Eine große Schauvitrine mit Keramikgeschirr sticht als erstes ins Auge. Schräg dahinter: eine Küche. Entlang der linken Wand sind einige Sesseln sowie ein Bett ausgestellt. Betritt man den Raum in der Designabteilung des Museum of Modern Art in New York, kann man leicht glauben, sich in einem ungewöhnlich eingerichteten Möbelhaus zu befinden.

Ob das mit Absicht geschah, fragen sich wohl nicht nur zynische Geister. Der Titel der Ausstellung, die hier seit Anfang Oktober läuft, ist schließlich bewusst zweideutig: Designing Modern Women 1890–1990.

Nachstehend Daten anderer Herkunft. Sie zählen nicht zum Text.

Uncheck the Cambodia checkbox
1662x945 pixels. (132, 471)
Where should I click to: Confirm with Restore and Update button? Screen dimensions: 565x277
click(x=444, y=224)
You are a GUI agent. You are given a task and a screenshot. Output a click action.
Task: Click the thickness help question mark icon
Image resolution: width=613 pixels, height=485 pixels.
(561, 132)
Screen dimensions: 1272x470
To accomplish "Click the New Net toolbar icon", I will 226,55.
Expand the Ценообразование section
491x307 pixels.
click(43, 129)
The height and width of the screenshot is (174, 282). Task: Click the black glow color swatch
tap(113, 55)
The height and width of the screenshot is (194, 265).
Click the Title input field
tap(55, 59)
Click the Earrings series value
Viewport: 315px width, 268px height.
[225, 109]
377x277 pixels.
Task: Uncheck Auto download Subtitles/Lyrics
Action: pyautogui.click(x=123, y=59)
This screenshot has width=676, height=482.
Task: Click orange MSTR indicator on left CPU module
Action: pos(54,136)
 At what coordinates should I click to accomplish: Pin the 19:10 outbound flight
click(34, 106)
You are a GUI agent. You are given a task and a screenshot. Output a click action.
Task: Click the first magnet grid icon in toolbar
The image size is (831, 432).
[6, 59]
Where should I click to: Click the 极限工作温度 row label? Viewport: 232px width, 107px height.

Plastiktiere von Libuše  Niklová (1934–1981),1970/2011.
Plastiktiere von Libuše
Niklová (1934–1981), 1970/2011.

Die Schau möchte Antwortmöglichkeiten auf zwei große Fragen präsentieren: Welche aktive Rolle spielten Frauen in der Designwelt zwischen 1890 und 1990? Und: Was trugen Designerinnen dazu bei, insbesondere Haushaltsprodukte auf Frauen zuzuspitzen? Als ob diese Themen nicht schon ehrgeizig genug wären, will das Museum darüberhinaus die Ausstellung nutzen, um mit der Vergangenheit des einflussreichen New Yorker Museums, das es seit 1929 gibt, aufzuräumen und die Unterrepräsentiertheit von Frauen in den eigenen Sammlungen zu thematisieren.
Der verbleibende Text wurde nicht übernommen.